1.ª Secção.
Relator: Conselheiro Jorge Campinos.
Acordam, em conferência, no Tribunal Constitucional:
I
1- O réu A. foi condenado, em processo sumário, pelo Tribunal Judicial da Comarca de Setúbal pela prática do crime do artigo 388º do Código Penal (desobediência), por não ter acatado a ordem dada pelos agentes da Polícia de Segurança Pública para que cessasse a sua actividade de propaganda sindical, através de aparelhagem sonora (fls. 8 a 10 v.°).
Tendo esta sentença sido confirmada pelo Tribunal da Relação de Évora (fls. 42 a 53), o recorrente interpôs recurso para o Tribunal Constitucional com fundamento no artigo 70º, nº 1, alínea b), da Lei nº 28/82, de 15 de Novembro, e nomeadamente por violação do artigo 37º da Lei Fundamental relativo à liberdade de expressão do pensamento.
2- Neste Tribunal, o digno representante do Ministério Público, depois de afirmar que o presente recurso cabe na figura prevista no artigo 280º, nº 1 , alínea b), da Constituição, suscita o «ponto prévio» da sua não admissão, posto que o recorrente não cumpriu a regra de exaustão dos meios ordinários de recurso que o artigo 70º, nº 2, da Lei nº 28/82, de 15 de Novembro, impõe.
Com efeito, este preceito exige «que a decisão recorrida não seja passível de recurso ordinário, seja por já haverem sido esgotados todos os que, no caso, cabiam (regra de exaustão dos meios ordinários de recurso), seja por a lei o não prever (…)» (fls. 77).
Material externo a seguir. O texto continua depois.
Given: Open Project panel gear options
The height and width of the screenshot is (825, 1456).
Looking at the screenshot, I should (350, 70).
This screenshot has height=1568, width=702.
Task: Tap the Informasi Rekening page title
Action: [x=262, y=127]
Ora, prossegue, no caso sub judice, conjugando o preceituado nos artigos 561º do Código de Processo Penal e 20º do Decreto-Lei nº 605/75, de 3 de Novembro, «parece indubitável que caberia sempre recurso da decisão da 2º instância para o Supremo Tribunal de Justiça (' e circunscrito à matéria de direito '), só então se esgotando todos os recursos que no caso cabiam. Nem a tal obsta o nº 6 do artigo 646ºdo Código de Processo Penal, antes e depois da redacção do Decreto-Lei nº 402/82, de 23 de Setembro, pois tem de se harmonizar o regime, em geral, do recurso com o citado artigo 20º do Decreto-Lei nº 605/75, pese embora a linha jurisprudencial definida pelo Supremo Tribunal de Justiça (...)» (fls. 77 v.°).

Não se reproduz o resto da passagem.